The key objective of my trip to Burma was to underscore the purposes and principles of our engagement, and to lay out the reasons for our profound disappointment in what we have witnessed to date.

During various discussions with Burma’s senior leadership, we have outlined a proposal for a credible dialogue among all stakeholders in Burma that would allow all sides to enter into such a dialogue with dignity. Unfortunately, the regime has chosen to move ahead unilaterally – without consultation from key stakeholders – towards elections planned for this year. As a direct result, what we have seen to date leads us to believe that these elections will lack international legitimacy. We urge the regime to take immediate steps to open the process in the time remaining before the elections.

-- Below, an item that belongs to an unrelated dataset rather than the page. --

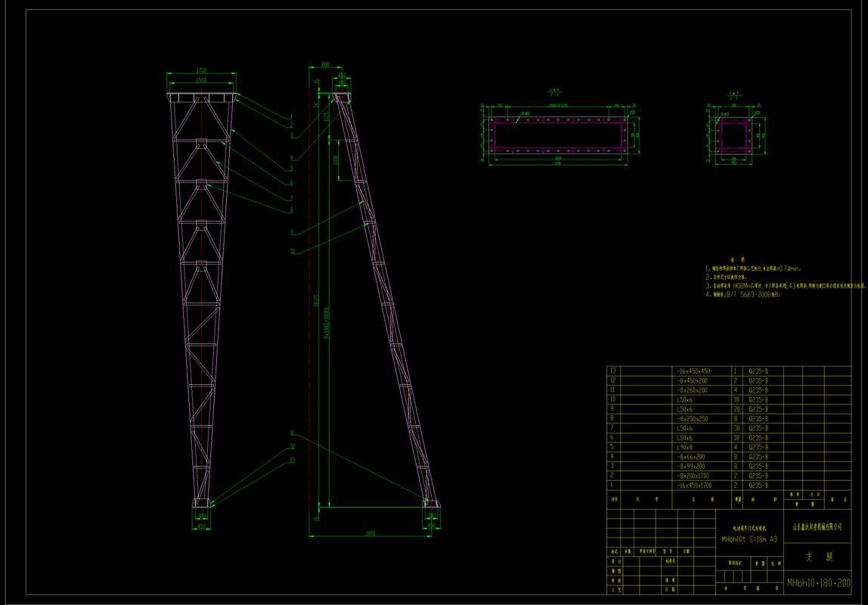Screen dimensions: 868x605
Task: Click the 1700 dimension above the front view
Action: click(202, 71)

We have also asked for greater respect for human rights and the release of political prisoners. The regime has detained many of Burma’s brightest and most patriotic citizens, citizens that could contribute greatly to ensuring a more prosperous future for their country. Instead the regime has silenced them, dispersing them to remote locations throughout the country where the generals hope they will be forgotten. They are not.

We have raised our persistent concerns about the increasing tensions between Burma’s ethnic minorities and the central government that have resulted in violence along the country’s borders. The regime has ratcheted up the pressure on Burma’s ethnic groups in preparation for this year’s elections, forcing countless innocent civilians to flee. Burma cannot move forward while the government itself persists in launching attacks against its own people to force compliance with a proposal its ethnic groups cannot accept. The very stability the regime seeks will continue to be elusive until a peaceable solution can be found through dialogue.

Finally, we have urged Burma’s senior leadership to abide by its own commitment to fully comply with UN Security Council Resolution 1874. Recent developments call into question that commitment. I have asked the Burmese leadership to work with the United States and others to put into place a transparent process to assure the international community that Burma is abiding by its international commitments. Without such a process, the United States maintains the right to take independent action within the relevant frameworks established by the international community.

Although we are profoundly disappointed by the response of the Burmese leadership, I remain inspired by those outside the government with whom I met. I admire the resolve of Burma’s ethnic groups that wish to live in peace and to have a representative stake in the future of their own country. I respect the difficult decision Burma’s political parties have taken regarding the upcoming elections. Some have decided to participate, some will not. It is the right of a free people to make those decisions for themselves, and the United States respects their decisions.

I would like to take a moment to applaud the leaders of the National League for Democracy – a political party that has struggled for more than two decades to improve the lives of the Burmese people – with whom I held a lengthy meeting. Although having been denied a legal framework in which to operate by the regime’s own flawed rules, its leadership remains committed to working on behalf of and for the Burmese people. The United States will continue to stand behind all those working to support Burma’s people, including the National League for Democracy, however it may constitute itself in the future.

Finally, I was again moved by the perseverance and the commitment Aung San Suu Kyi has shown to the cause of a more just and benevolent Burma and to the Burmese people themselves. She has demonstrated compassion and tolerance for her captors in the face of repeated indignities. It is simply tragic that Burma’s generals have rebuffed her countless appeals to work together to find a peaceable solution for a more prosperous future.

The strength and resilience of those who struggle continue to inspire us. The United States stands by the Burmese people in their desire for a more democratic, prosperous, and peaceful nation.